— JOB 1 —
In the car jacking case summary, swap "birthday party" for "birthday celebration" throughout the passage starting with "According to Detective Carl" and going on through "held. (Dkt. 6).", and give that passage again.
— JOB 2 —
Write the next part of the car jacking case summary, picking up after its final sentence.

— PROVIDED TEXT —
When the investigation into the car jacking began, police detectives conducted several witness interviews, including the victim, Contez Caldwell, and an eyewitness to the crime, David Hayslip. (Dkt. 96). While Caldwell indicated he could not identify who the shooter and/or car jackers were, Hayslip from a photograph, identified Plaintiff as one of the shooters. Based on the eyewitness account, early on September 27, 2000, Plaintiff was arrested by the St. Petersburg Police and charged with car jacking.
According to Detective Carl Watt's affidavit, after Plaintiff's arrest, Plaintiff denied any involvement in the shootings and stated he was attending his child's birthday party on the date of the car jacking. Detective Watts followed up on Plaintiff's alibi statement and contacted Plaintiff's mothers' home, where Plaintiff indicated the party was held. According to Detective Watts, the woman with whom he spoke could not provide the date on which the alleged birthday party was held. (Dkt. 6).
After his arrest, Plaintiff was transported to the Pinellas County Jail. Later that morning, Plaintiff appeared before a state court judge for an advisory hearing. During the advisory hearing, the judge found probable cause to continue holding Plaintiff in jail. On October 18, 2000, the State Attorney filed a felony information charging Plaintiff with first degree felony car jacking. Due the nature of the offense, bond was set and while Plaintiff's attorneys tried numerous times to reduce the bond, the requests were not granted. Plaintiff remained in the Pinellas County Jail until February 20, 2002, when his father posted bond securing his release.

— RAW DATA —
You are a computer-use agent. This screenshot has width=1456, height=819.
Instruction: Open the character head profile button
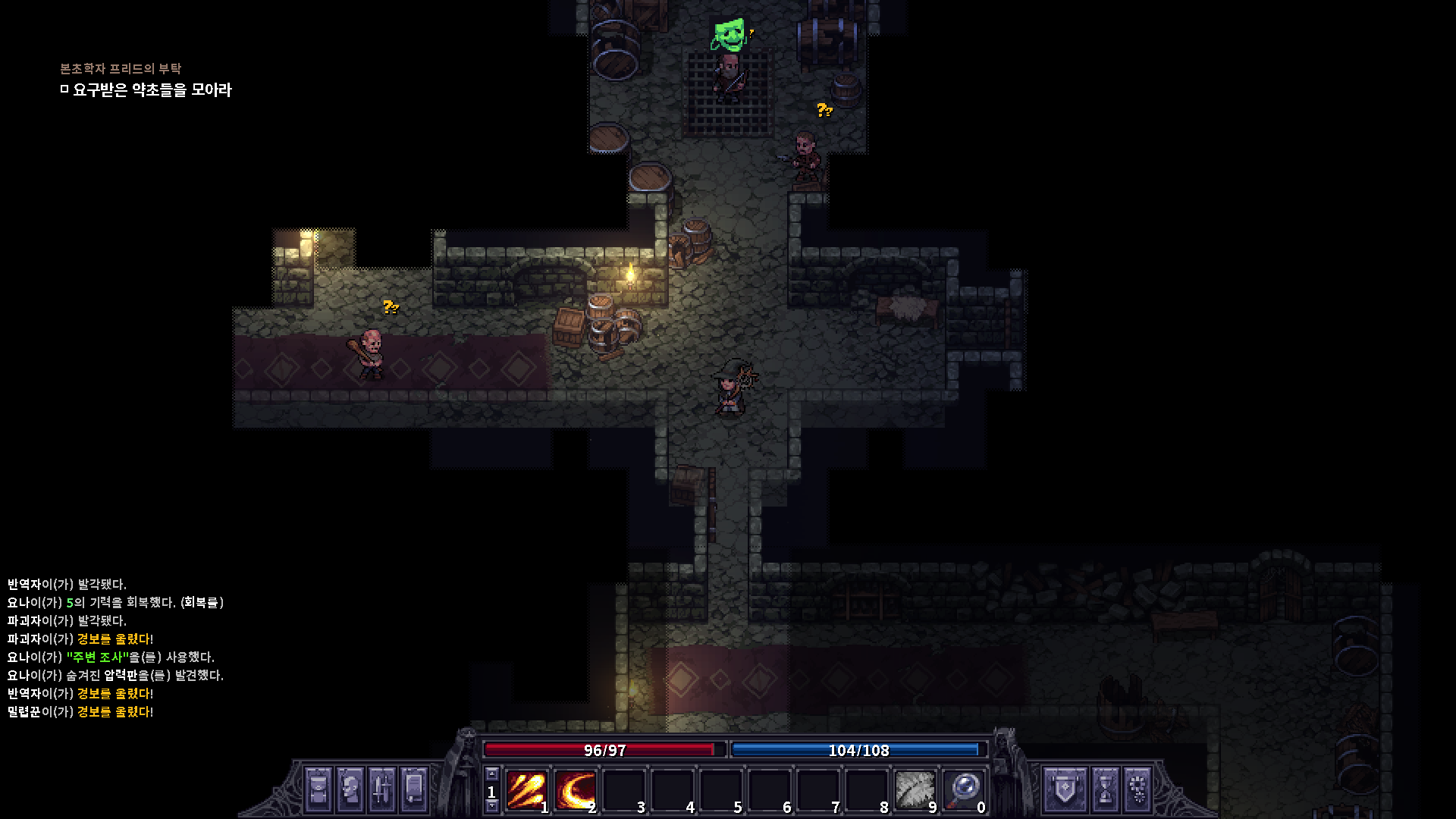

— WRITTEN REPLY 1 —
According to Detective Carl Watt's affidavit, after Plaintiff's arrest, Plaintiff denied any involvement in the shootings and stated he was attending his child's birthday celebration on the date of the car jacking. Detective Watts followed up on Plaintiff's alibi statement and contacted Plaintiff's mothers' home, where Plaintiff indicated the party was held. According to Detective Watts, the woman with whom he spoke could not provide the date on which the alleged birthday celebration was held. (Dkt. 6).

— WRITTEN REPLY 2 —
On June 6, 2001, St. Petersburg detectives, Karl Sauer and Carl Watts, interviewed two individuals incarcerated in the Hillsborough County Jail, Reginald Johnson and Yves Mathieu. During the interview, Johnson informed the detectives that he was aware of the car jacking and knew the four people involved, i.e., Ashby, Mathieu, Gaines and Alexander Contreras. (Dkt. 96 at 17). Johnson further stated that Mathieu admitted going to St. Petersburg with Ashby, Gaines and Contreras and indicated that while there he shot "a young black man" for twenty (20) inch tire rims and eighteen (18) inch speakers. Id. at 17-18. Johnson also advised that Mathieu informed him that he had "dumped the car after he took the rims and speakers . . . [and] later used the property for his [Mathieu's] own Chevy."Id. at 18. After interviewing Johnson, the detectives interviewed Mathieu, who denied having any involvement in the car jacking and informed Detectives that Johnson was untrustworthy. He did, however, admit that the tire rims and speakers found in his home were stolen, but that he had purchased them from Johnson for $2,000. According to Mathieu, Johnson was known to sell stolen goods.
According to the follow up police report, Johnson and Mathieu, along with two other individuals (Jonathon Gaines and Jason Ashby), were arrested on armed robbery charges in Polk County and the City of Lakeland. During the course of executing the search warrant in that case of Mathieu's residence, the wheels belonging to the owner of the stolen Caprice Classic (the car involved in the subject car jacking) were recovered. (Dkt. 96 at 17). Thinking a possible connection existed, Watts and Sauer decided to interview Mathieu and Johnson regarding the September 2000 car jacking.
On June 13, 2001, Detective Watts interviewed Gaines and Ashby at the Hernando County Jail. During Ashby's interview, he denied having any knowledge regarding the car jacking in St. Petersburg. He did however, corroborate Mathieu's story on how he obtained the tire rims and speakers, i.e., from Johnson, and also confirmed Mathieu's assessment of Johnson, i.e., his propensity to be untruthful and sell stolen goods.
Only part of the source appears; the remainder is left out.